By Claudia Assis and Mercedes Alvaro
NEW YORK (Dow Jones)--Bondholders of Ecuador's defaulted Global 2012 bonds are demanding immediate payment of principal, the first real salvo by the Andean nation's creditors in what is likely to become a hostile debt workout.
According to a report Friday by Ecuador-based Analytica Securities, bondholders owning at least 25% of the 2012s bonds - some $130 million of the $510 million outstanding principal - have notified the government they are demanding accelerated payment on full, face value of the bonds, thus rejecting the country's buyback offer and signaling their willingness to fight it out legally.
"The outstanding principle and interest payments are now due immediately along with the collection costs if payment is not made. The note was delivered to the issuer by the National Association of Banks, which serves as Trustee," the report said.
A representative with the trustee, U.S. Bank Association, did not confirm or deny the letter. Lawyers involved with organizing Ecuadorean bondholders could not be reached Friday, and Ecuadorean officials also could not be reached due to the May Day holiday in the country.
About 30 days after Ecuador defaulted last December, the trustee sent letters to investors alerting them they could resort to the acceleration clause, as the bondholder protection mechanism is known, one investor said.
Now it appears the minimum number of participants - 25% - has been reached, the investor added. For now, he's keeping his options open regarding Ecuador, declining to elaborate further.
The two sides are expected to clash Tuesday at a conference call between bondholders and Ecuador's Finance Ministry officials. The Finance Ministry called the meeting this week, and the call is seen as a possible answer to the trustee's letter.
"This may have been exactly the response bondholders were intending. That is, they may have served notice of the acceleration of payments as a negotiating strategy. By heightening the pressure on the (Rafael) Correa government, they may be seeking to obtain a better repurchase price or a more transparent auction," said Ramiro Crespo, head of Analytica.
Other than serving as a negotiating tool, acceleration is extremely difficult to enforce, as Ecuador does not have much by way of assets in the U.S., he added.

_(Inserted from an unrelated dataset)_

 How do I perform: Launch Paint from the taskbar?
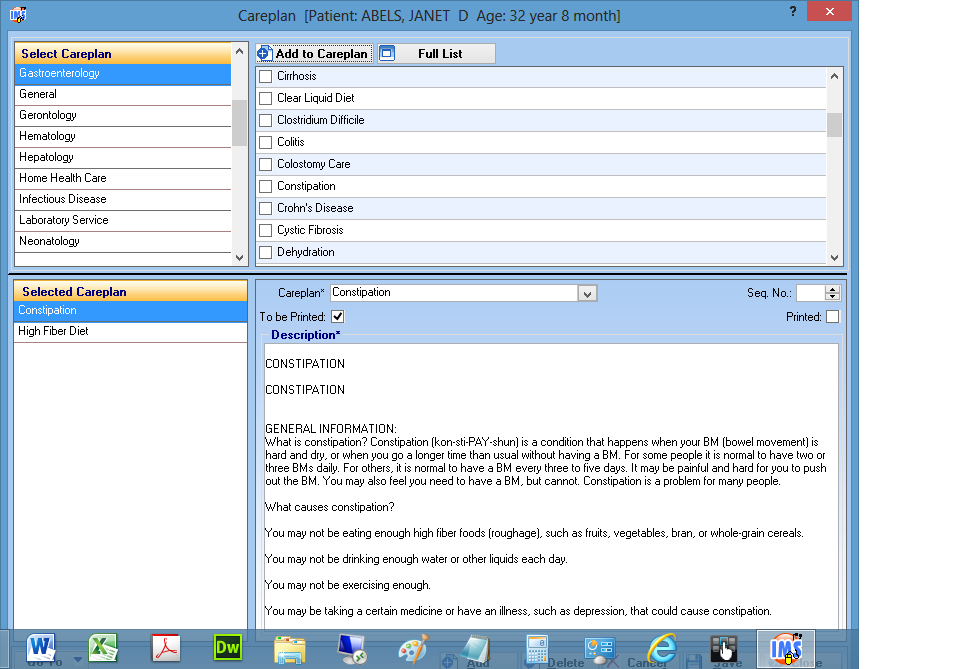[x=413, y=648]
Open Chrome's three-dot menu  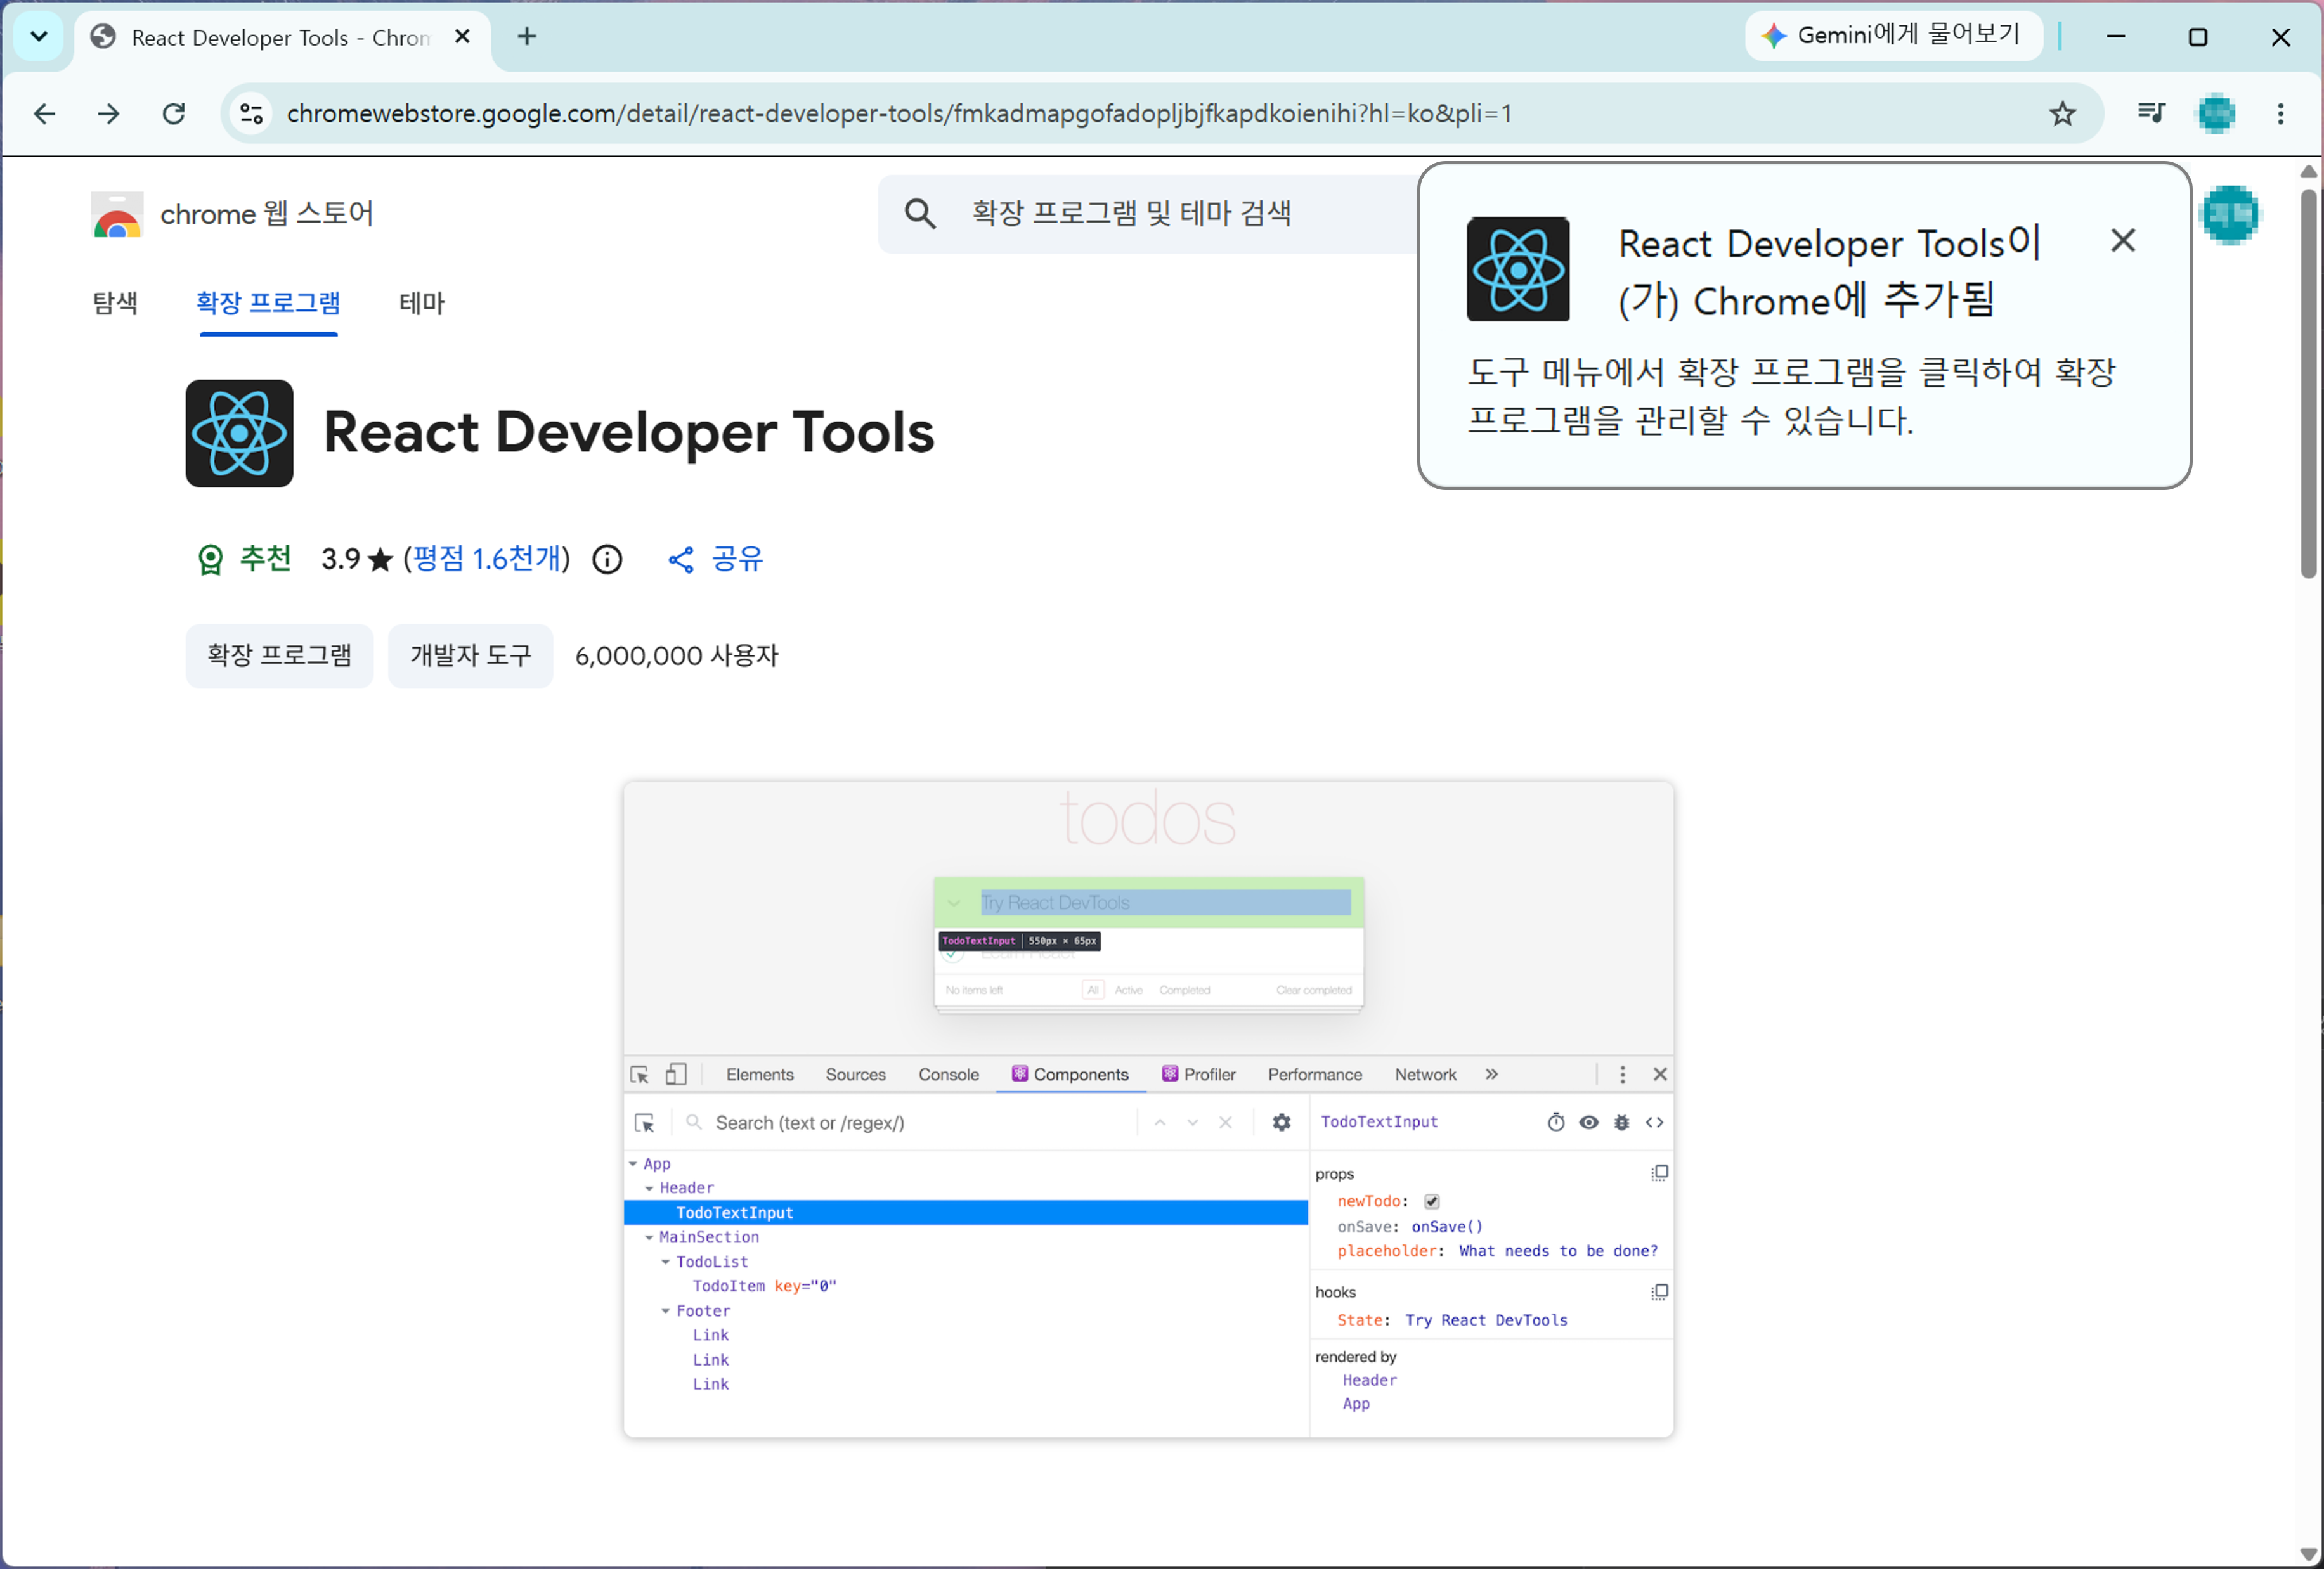coord(2280,114)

The Correa administration may opt for an agreement with the bondholders, as there may be an understanding with multilateral creditors that a successful repurchase would be a positive sign that Ecuador is willing to act responsibly, Crespo said.
Multilateral lending is one of the few resources available to serial defaulter Ecuador. Investors view the December default even less charitably, as the country is solvent and outstanding debt stock low: the defaulted bonds equal about 6% of oil-rich Ecuador's gross domestic product.
Earlier this week, a person familiar with bondholder organizing efforts said a committee formed to fight against the Andean country was imminent. These investors would hold about $600 million of the $3.2 billionin defaulted bonds, which also include issues maturing in 2030.
Their greatest fear is that Ecuador might have dealt a crippling blow to any type of bondholder organization. Ecuador is rumored to have bought back about $1 billion of the $3.2 billion outstanding. Government officials have declined to comment on the accusations.
Ecuador, which exports oil, metals and agricultural commodities, defaulted following loose allegations the bonds were illegal and illegitimate. Officials have said their 30-cents-on-the-dollar-offer is their first and last proposal to bondholders.